Holmes: That’s good, that’s helpful. The other thing, I guess, as another one more follow up, I would ask is so for example, someone giving medical advice — like, so medical knowledge, knowledge of the human anatomy and how sickness works and all those things — would that be an example of general revelation and common grace?

Dr. Fesko: Yes. And even though human beings are sinful and they’re fallen, and at times their thinking can become so twisted by sin that they become nothing short of evil, at the same time, because of God’s common grace and his restraint of sin, you can go to the doctor’s office, for example, and know that for the most part, even if the person is not a believer, that they’re going to be able to study your physiology. They’re going to be able to look at blood tests and scans and make an accurate diagnosis as to your condition. They’re going to be able to see and perceive the truth aright.

But where that often falls short, or where that falls short, I should say, is that when it comes to the things of God in terms of the knowledge of the gospel, as Paul says in 1 Corinthians 2:14, that the natural person or the person that is unsaved, does not receive the knowledge of God, the things of God as it pertains to the gospel, because they are only spiritually discerned. In other words, it has to be the sovereign work of the Spirit to open somebody’s eyes to see Christ and to receive him. And so, yeah, we can be thankful for the blessings of common grace, and we can also engage the world in a fruitful way on the basis of common grace. But we always want to recognize that it’s only special grace that enables people to believe in Christ.

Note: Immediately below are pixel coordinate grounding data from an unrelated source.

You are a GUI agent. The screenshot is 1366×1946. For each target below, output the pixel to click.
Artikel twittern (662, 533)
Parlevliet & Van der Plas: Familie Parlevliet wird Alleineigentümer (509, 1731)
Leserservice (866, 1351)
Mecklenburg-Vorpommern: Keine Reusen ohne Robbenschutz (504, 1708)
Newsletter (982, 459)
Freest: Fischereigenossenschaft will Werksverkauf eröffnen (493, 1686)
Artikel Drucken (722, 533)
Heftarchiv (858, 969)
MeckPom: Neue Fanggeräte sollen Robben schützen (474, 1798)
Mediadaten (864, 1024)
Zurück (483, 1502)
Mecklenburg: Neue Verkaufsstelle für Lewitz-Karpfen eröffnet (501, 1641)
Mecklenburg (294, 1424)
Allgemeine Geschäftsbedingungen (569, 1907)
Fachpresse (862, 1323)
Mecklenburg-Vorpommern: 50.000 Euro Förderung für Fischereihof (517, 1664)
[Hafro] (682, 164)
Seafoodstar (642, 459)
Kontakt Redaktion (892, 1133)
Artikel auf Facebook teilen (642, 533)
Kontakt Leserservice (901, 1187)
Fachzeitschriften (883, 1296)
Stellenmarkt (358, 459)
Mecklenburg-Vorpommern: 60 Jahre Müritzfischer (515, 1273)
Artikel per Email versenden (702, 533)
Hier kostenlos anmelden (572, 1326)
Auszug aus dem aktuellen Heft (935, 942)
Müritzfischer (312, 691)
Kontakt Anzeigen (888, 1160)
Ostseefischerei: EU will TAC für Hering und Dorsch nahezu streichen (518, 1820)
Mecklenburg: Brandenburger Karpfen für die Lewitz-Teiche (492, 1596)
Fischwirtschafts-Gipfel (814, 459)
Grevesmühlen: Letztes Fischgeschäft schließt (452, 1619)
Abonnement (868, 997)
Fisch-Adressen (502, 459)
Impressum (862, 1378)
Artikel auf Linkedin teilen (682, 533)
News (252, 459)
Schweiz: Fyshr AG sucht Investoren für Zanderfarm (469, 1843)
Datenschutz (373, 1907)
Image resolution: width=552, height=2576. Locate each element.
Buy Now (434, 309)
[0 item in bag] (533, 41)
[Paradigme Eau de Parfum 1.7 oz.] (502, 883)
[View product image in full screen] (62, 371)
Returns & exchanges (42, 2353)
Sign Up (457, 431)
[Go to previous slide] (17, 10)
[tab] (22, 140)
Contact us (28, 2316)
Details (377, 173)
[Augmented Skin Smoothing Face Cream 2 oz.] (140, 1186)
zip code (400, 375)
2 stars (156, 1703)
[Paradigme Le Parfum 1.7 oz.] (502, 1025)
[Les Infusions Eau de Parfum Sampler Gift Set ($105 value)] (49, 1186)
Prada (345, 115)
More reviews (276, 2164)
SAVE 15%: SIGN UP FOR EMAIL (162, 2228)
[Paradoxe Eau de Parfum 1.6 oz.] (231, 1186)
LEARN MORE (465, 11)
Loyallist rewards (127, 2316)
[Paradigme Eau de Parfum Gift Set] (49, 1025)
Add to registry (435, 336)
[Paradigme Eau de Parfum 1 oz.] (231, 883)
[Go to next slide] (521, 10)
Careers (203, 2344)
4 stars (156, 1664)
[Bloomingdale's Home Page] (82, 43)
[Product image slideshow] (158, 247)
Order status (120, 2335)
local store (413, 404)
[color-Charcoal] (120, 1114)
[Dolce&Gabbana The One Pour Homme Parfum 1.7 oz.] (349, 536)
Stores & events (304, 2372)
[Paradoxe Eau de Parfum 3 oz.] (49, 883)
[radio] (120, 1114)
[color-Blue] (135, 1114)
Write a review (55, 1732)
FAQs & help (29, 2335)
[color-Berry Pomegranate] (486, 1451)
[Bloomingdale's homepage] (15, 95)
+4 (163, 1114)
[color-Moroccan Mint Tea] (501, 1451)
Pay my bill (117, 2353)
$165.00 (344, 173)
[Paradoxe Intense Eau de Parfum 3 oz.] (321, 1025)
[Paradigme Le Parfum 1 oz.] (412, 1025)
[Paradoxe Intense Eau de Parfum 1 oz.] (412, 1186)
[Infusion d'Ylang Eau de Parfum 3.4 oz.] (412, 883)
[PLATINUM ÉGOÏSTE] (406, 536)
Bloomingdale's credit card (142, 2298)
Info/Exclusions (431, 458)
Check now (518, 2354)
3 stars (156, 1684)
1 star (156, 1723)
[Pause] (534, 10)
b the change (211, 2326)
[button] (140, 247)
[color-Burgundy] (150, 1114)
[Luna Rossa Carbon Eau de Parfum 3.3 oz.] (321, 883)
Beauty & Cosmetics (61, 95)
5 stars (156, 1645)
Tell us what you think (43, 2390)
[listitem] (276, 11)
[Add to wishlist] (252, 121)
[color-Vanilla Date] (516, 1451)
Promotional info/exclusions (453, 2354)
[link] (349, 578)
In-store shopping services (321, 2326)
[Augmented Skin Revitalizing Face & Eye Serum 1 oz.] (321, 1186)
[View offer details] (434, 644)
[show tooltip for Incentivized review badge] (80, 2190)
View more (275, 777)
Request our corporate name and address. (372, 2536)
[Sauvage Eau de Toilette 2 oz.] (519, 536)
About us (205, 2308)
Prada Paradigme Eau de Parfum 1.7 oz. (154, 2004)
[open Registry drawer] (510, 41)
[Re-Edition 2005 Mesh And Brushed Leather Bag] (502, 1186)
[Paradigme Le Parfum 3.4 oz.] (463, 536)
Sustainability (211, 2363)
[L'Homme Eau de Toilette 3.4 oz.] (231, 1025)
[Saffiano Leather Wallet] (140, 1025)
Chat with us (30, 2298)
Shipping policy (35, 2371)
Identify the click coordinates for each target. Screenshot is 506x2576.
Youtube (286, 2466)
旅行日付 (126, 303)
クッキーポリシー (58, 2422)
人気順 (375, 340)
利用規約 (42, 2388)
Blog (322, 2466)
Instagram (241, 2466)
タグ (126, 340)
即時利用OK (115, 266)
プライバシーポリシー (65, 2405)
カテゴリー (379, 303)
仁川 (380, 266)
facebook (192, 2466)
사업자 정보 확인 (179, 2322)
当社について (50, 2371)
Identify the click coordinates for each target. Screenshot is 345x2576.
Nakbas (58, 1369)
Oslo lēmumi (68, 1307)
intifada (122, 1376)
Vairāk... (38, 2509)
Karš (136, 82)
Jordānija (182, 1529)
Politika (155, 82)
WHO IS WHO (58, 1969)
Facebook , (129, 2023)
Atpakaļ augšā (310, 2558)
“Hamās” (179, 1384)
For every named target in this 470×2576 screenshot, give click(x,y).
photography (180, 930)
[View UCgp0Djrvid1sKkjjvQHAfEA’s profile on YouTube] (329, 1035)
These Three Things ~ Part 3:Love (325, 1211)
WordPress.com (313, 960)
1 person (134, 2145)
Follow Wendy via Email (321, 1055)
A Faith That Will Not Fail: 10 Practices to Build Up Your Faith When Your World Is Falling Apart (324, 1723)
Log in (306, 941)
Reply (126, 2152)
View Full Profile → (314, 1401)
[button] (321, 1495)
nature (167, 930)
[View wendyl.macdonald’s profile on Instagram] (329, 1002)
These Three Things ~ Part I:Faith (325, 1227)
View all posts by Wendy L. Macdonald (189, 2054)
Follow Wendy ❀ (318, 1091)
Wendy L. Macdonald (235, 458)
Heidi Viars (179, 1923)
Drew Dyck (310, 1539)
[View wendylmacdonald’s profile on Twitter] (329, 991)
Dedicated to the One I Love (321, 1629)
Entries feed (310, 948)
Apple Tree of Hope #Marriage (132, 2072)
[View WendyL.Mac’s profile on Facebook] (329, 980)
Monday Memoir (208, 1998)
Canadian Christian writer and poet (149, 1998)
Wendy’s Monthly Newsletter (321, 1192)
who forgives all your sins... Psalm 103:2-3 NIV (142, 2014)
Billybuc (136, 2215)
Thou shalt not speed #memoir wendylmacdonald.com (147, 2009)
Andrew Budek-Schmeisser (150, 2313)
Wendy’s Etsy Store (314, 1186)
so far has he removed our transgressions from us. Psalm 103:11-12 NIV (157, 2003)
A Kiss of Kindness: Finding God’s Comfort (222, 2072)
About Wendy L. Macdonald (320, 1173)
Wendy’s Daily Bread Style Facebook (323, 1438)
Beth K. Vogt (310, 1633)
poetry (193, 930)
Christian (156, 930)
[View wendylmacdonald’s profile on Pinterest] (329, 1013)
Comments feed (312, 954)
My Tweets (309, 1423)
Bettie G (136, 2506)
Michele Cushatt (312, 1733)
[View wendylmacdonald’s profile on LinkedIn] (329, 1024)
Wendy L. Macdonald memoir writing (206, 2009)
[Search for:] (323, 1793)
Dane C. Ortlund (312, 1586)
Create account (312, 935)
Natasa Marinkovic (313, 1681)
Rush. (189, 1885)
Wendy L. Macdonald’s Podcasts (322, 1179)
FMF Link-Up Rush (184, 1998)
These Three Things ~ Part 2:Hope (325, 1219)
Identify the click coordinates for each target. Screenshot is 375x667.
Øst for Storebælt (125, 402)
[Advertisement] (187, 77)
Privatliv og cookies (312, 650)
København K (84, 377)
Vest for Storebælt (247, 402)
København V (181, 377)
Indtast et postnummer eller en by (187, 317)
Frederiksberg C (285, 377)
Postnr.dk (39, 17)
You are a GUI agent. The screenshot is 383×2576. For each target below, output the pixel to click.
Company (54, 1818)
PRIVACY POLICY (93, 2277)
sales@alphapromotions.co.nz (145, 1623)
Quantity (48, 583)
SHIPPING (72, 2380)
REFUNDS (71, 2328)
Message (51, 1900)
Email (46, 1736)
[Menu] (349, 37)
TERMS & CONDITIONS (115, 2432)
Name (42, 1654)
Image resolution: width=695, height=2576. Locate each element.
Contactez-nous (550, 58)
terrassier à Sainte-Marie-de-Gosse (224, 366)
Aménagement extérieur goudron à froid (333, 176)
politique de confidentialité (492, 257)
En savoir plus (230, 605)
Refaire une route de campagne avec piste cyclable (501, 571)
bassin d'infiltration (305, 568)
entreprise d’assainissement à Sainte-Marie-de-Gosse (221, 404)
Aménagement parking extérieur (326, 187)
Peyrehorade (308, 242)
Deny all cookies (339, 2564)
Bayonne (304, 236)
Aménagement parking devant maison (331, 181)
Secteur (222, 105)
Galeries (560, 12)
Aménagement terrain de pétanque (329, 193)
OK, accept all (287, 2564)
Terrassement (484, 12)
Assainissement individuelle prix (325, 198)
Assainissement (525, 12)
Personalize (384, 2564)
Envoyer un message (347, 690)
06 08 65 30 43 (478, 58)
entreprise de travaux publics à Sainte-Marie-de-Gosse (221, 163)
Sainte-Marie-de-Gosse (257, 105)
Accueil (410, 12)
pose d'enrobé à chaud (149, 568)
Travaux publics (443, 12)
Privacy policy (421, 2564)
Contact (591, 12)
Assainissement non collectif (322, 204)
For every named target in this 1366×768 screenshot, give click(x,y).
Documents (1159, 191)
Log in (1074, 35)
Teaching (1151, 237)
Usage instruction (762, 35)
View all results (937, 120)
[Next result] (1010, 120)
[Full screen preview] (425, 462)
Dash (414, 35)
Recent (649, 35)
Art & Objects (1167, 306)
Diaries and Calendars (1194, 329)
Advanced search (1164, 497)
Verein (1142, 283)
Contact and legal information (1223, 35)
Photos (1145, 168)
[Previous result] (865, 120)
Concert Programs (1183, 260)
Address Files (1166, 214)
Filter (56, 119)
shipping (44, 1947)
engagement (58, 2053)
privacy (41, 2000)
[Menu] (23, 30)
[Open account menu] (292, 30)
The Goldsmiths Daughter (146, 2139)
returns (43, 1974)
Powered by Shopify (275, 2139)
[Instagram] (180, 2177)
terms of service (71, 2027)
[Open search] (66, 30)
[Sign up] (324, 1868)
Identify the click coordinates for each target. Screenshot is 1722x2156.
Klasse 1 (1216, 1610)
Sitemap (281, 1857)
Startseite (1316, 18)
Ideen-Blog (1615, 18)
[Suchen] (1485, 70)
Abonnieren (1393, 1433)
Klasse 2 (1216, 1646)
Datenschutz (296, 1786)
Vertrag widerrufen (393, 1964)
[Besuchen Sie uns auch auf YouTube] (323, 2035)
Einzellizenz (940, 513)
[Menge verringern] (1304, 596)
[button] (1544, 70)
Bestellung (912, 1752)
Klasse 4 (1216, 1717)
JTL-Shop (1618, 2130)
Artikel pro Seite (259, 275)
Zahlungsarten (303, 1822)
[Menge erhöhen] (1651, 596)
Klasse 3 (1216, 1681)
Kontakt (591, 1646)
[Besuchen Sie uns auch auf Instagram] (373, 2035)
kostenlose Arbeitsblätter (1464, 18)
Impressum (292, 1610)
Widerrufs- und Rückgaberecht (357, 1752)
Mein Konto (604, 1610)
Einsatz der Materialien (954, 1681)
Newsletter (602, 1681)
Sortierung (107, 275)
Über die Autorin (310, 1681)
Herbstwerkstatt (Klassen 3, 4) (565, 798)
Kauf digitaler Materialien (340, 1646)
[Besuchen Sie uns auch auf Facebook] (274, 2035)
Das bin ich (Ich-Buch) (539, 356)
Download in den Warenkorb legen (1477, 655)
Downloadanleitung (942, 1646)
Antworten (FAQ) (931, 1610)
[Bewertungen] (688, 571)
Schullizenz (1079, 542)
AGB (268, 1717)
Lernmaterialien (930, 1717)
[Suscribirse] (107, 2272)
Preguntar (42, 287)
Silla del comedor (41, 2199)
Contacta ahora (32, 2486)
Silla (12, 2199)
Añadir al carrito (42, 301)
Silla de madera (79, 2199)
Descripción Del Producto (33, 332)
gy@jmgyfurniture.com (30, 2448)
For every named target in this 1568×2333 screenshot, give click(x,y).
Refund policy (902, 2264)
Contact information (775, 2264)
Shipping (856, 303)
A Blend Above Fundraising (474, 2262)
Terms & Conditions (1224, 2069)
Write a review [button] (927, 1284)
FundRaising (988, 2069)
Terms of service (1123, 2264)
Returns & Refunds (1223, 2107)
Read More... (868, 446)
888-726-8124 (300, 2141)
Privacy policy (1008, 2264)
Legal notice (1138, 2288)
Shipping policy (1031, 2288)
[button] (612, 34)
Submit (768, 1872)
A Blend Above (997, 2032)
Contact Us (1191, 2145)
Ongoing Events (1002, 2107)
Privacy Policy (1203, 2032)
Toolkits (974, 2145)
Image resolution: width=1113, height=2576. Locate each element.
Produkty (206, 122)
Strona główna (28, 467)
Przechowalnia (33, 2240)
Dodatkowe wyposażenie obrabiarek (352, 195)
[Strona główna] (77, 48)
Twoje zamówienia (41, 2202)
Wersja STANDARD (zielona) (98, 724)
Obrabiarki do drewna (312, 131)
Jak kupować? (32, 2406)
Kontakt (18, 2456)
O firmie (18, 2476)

Phillip Holmes: And I dove a little bit deeper into that line of questioning, because this is a conversation that has been, seems to be very relevant as I watch conversations across social media. As a lot of people who are coming into Reformed theology or Calvinism, but they come from more fundamentalist backgrounds, that that distinction between general revelation, special revelation, special grace, and common grace — they’re not aware of that distinction. And oftentimes, there is sort of a fundamentalist version of Calvinism that presents itself as Reformed theology when it’s basically fundamentalism, plus the five points of Calvinism, right? And we know Reformed theology is a lot bigger. It’s a lot more complex than just five points, just soteriology, for example. So I thought that was really important that we dive into that just a little bit for our listeners who might not be aware of that distinction. And in the episode, you said, by putting on the corrective lenses of Scripture, we can look out into creation aright. How can we use Scripture as a corrective lens for viewing creation? Why is this a necessary practice?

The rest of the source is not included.